Until January 1, 2023, the actual advantage that the employee ultimately realized with the employee stock options was taxable at the date when the options were exercised, alienated, or otherwise converted into value for the employee. As of January 1, 2023, this regime has changed.
During the last decade, employee incentive plans in stock options have become popular, particularly with start-ups and scale-ups, who are interested in committing their employees but generally do not have sufficient cash flow for high salaries and cash bonuses. Shares in start-ups are not always directly tradable after options are exercised, thus making the regime before 2023 (that resulted in taxation upon exercise) very unattractive for employees of start-ups because (wage) tax may already become due and payable when the employee could not yet sell the shares.
As of January 1, 2023, the regime for stock options is adjusted. The starting point for taxation is when the employee’s taxation on the benefit derived from employee stock options is postponed until the shares become tradable after the exercise date due to contractual or legal restrictions and thus can be alienated by the employee. The employee can dispose of the shares acquired upon exercise when any restrictions on disposal are lifted; whether or not the employee chooses to alienate is immaterial.
The maximum deferral term for stock-listed shares with contractual restrictions is five years (after listing, or for listed shares, five years after exercise). No deferral period applies in the case of legal limitations.
The new regime applies to all options not exercised until January 1, 2023; Employees may still opt for taxation upon exercise of the options (no transitional regime).
The income from employee stock options is considered income from employment, or, if it is no longer in existence at the taxable moment, income from former employment.
Income from employment is subject to regular withholding of Dutch payroll tax and ultimately subject to Dutch income tax in Box 1 as income from employment. Dutch wage tax withheld can be offset against the income tax due as a pre-levy. The income in Box 1 is taxed against the applicable progressive tax rates.
Under certain conditions, the 30% ruling may be applied to the taxable income; Income from former employment is usually only subject to income tax in Box 1 and cannot benefit from the 30% ruling.
Dividends or other income derived from the shares by the employee before the taxable event occurs are taxable as income from employment in Box 1.
As of 2023, taxation in the Netherlands is determined when the employee can alienate the shares.

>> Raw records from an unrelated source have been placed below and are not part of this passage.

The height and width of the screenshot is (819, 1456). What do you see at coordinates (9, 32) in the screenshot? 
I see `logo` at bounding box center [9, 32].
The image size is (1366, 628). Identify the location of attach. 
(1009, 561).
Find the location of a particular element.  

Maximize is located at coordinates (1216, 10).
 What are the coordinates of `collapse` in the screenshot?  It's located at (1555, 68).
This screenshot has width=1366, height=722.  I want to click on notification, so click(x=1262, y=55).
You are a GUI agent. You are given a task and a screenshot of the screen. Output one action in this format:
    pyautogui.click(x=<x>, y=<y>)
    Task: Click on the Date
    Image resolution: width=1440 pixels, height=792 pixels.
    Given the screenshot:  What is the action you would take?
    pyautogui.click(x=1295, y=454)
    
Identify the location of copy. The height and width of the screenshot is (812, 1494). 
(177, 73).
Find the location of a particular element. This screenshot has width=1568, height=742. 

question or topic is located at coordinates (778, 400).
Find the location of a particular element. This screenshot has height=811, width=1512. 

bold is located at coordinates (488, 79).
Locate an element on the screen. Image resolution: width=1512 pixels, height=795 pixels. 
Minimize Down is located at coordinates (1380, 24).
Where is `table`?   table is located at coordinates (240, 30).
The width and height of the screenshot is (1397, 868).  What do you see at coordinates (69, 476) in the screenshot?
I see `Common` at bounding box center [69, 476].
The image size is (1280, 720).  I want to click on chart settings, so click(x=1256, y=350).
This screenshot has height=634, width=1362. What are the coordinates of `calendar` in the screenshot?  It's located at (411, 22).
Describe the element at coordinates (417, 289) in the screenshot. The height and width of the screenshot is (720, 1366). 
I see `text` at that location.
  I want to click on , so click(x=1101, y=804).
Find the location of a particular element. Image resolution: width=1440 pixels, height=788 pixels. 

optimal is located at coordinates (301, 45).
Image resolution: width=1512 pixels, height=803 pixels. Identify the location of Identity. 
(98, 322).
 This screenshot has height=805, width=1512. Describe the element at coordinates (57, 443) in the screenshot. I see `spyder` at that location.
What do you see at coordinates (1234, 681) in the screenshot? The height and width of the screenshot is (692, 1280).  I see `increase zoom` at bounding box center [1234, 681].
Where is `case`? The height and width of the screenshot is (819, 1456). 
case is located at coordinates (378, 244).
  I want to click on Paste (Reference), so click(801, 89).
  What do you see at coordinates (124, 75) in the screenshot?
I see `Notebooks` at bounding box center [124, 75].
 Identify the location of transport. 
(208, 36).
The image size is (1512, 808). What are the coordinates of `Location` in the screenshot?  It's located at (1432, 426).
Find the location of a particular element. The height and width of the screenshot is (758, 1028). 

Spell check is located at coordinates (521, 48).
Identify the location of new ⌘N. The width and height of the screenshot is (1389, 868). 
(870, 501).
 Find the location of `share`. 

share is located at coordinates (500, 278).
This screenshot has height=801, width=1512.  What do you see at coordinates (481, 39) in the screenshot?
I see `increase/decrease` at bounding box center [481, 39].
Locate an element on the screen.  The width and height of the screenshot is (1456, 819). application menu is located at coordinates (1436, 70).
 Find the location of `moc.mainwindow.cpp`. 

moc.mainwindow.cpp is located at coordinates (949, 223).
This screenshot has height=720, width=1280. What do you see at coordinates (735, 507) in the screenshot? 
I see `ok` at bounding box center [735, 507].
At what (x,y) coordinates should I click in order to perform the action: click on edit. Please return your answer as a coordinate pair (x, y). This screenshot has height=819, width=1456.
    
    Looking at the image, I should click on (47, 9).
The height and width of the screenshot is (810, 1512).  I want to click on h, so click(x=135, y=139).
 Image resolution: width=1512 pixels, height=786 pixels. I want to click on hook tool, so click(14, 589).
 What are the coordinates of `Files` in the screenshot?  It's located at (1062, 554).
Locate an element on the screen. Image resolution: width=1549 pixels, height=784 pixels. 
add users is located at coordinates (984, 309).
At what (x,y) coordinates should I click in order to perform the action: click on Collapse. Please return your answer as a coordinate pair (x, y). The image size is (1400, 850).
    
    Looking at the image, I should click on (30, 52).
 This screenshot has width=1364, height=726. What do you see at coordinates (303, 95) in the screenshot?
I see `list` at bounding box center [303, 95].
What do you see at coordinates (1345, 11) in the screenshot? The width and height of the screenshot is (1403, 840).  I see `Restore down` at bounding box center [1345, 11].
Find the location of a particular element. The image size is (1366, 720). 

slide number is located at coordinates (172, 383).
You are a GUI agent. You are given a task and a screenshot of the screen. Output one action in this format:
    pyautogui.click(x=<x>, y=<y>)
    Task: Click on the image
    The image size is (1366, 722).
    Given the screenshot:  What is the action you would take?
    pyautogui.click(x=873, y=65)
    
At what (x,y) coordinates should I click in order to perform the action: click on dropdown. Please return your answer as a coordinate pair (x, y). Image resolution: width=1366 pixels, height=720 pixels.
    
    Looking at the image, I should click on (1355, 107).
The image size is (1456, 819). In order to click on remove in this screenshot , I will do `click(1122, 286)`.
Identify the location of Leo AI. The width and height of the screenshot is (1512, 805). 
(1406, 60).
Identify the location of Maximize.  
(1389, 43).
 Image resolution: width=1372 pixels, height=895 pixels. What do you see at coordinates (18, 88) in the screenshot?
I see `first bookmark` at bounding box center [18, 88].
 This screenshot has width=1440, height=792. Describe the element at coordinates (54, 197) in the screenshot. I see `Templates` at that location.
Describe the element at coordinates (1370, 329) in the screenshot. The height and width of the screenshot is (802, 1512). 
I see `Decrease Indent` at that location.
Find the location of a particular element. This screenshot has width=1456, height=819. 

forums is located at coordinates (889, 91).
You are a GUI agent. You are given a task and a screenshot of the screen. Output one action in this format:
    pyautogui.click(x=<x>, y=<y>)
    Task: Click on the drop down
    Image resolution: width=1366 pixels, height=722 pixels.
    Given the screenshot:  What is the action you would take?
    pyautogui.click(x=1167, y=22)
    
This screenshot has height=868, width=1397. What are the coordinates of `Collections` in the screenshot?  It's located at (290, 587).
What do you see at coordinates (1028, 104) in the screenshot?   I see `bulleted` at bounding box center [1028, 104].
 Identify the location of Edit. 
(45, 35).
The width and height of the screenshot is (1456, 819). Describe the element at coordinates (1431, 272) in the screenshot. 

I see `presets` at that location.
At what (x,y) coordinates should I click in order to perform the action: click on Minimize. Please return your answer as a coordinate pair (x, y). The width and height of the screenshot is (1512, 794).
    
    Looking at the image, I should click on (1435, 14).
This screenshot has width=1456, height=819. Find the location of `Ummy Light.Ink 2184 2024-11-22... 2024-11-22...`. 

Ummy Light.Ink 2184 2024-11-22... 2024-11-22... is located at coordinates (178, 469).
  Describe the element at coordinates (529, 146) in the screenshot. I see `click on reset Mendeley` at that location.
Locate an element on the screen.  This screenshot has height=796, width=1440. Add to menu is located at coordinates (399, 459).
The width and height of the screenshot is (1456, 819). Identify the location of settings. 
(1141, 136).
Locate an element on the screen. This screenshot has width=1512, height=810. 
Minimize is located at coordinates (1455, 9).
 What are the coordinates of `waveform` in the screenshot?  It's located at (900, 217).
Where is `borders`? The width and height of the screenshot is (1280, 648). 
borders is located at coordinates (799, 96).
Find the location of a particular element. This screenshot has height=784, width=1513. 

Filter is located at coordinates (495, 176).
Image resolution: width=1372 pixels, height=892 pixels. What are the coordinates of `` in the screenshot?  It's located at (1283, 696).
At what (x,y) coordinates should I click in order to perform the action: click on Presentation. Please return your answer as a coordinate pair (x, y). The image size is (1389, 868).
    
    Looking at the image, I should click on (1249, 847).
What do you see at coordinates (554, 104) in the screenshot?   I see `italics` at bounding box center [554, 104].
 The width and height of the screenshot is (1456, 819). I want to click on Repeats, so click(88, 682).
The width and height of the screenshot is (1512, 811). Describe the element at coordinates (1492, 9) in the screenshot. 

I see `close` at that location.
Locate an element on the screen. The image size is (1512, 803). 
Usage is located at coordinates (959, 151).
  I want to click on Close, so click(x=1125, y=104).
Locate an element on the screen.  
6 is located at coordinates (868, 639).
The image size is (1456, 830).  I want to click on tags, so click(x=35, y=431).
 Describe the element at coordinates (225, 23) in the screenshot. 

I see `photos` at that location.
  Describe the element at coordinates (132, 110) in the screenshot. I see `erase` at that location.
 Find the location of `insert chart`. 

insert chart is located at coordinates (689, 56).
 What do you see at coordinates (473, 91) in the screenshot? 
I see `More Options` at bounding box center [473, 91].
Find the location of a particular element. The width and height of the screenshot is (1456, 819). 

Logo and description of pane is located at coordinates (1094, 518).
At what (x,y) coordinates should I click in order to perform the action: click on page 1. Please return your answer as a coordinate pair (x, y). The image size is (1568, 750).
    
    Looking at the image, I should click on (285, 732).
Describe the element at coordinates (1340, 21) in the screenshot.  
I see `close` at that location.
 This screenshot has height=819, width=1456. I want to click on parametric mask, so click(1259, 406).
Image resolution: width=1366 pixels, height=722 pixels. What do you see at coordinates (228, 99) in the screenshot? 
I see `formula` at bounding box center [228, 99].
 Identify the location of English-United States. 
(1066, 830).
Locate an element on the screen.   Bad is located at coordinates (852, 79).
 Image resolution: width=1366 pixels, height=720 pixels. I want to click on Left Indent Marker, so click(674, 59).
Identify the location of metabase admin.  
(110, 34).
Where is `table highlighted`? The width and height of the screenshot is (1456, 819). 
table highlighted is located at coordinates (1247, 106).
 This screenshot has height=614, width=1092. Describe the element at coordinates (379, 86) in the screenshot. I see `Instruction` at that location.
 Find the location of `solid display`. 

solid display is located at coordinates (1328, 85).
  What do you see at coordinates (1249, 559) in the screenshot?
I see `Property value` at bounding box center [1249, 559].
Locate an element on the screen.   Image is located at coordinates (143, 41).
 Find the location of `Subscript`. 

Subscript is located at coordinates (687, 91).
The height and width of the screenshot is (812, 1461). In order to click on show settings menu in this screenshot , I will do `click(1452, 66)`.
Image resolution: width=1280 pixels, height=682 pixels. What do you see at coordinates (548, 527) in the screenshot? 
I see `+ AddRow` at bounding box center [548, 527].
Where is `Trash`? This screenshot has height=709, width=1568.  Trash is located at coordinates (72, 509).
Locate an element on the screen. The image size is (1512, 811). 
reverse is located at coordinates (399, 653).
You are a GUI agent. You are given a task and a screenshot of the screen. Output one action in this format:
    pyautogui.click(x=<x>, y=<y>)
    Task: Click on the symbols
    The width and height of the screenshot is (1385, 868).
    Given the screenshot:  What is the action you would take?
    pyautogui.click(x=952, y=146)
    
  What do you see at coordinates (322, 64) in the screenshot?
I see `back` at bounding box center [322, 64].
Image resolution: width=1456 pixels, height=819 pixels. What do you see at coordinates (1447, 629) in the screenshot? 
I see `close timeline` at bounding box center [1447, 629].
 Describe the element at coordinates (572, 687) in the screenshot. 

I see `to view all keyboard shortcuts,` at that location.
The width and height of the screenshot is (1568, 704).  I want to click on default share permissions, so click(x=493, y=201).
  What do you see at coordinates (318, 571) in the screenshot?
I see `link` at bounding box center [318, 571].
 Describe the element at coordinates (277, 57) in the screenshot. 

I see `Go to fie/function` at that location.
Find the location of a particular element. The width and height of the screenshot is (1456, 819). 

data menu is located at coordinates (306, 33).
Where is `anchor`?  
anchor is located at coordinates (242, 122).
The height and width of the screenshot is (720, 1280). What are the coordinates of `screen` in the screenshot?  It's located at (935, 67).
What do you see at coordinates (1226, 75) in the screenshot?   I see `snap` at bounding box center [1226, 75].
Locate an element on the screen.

The taxable gain arising from the alienation of the shares is the difference between the sales price for the shares minus the strike price of the options in case the sales price is not available, the taxable gain is determined at the fair market value of the shares at the alienation date minus the strike price of the options. If the employee sacrificed to obtain the options, this contribution may be deducted when calculating the taxable income.
By accepting the deferment of taxation, the employee also accepts taxation on the actual benefit in Box 1, which may be greater than the benefit when the options were exercised.
However, the options can still be taxed when the options are exercised upon request of the employee.
As soon as the employee obtains the shares through stock options, the shares will subsequently be taxed as income from savings and investments in Box 3.
The taxation in Box 3 is determined based on a fictitious return based on the fair market value of the shares at the reference date, which under normal circumstances is January 1 of the year. Return on the shares, in the form of dividends or capital gains, is currently irrelevant to Box 3 taxation.